Data on 120 countries listed in the 1989 World Development Report for
1965-87 broadly confirm both results.
Razin and Yuen then consider the proposition that the source principle
is `growth-equalizing' under asymmetric capital income taxation whereas
the residence principle is `growth-diverging'. Capital income tax rates
differ and the residence principle is much the more popular, so this may
account for differences in per capita income growth. They quantify the
allocative and growth effects of capital mobility and international
taxation by calibrating an open economy growth model to `two-country' G7
(US and non-US) data for 1965-87.
Their simulations of various tax reforms and restrictions on long-term
resource allocation and growth rates reveal that capital liberalization
narrows cross-country differentials in growth rates and returns to
physical capital, but its long-run effects are small.
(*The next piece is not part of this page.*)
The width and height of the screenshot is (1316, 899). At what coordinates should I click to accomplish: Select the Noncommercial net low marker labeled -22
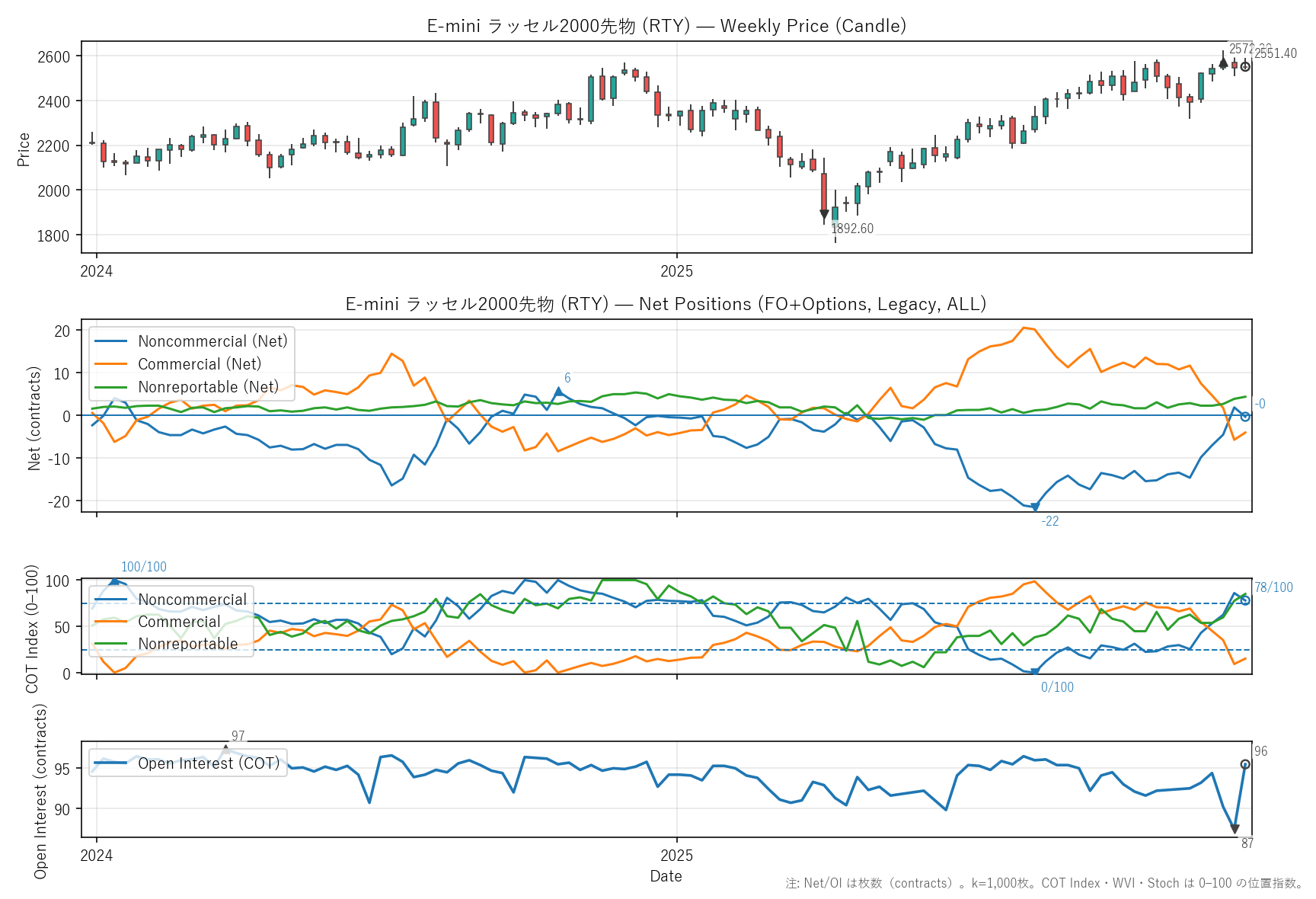coord(1034,507)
Eliminating
capital mobility enhances diversity in growth rates and returns to
physical capital, causes pre-tax rates of return to diverge, and
enhances growth divergence of population and per capita and total
incomes. Capital mobility magnifies the growth effects of tax changes
enormously: a 0.004% change in the tax rate on capital income under
perfect capital mobility approximates the growth effect of a 1% change
with capital controls. Recent growth literature may have substantially
underestimated potential growth effects by not taking proper account of
tax changes and international policy spillovers.
Convergence in Growth Rates: A Quantitative Assessment of the Role
of Capital Mobility and International Taxation
Assaf Razin and Chi-Wa Yuen
Discussion Paper No. 794, June 1993 (IM)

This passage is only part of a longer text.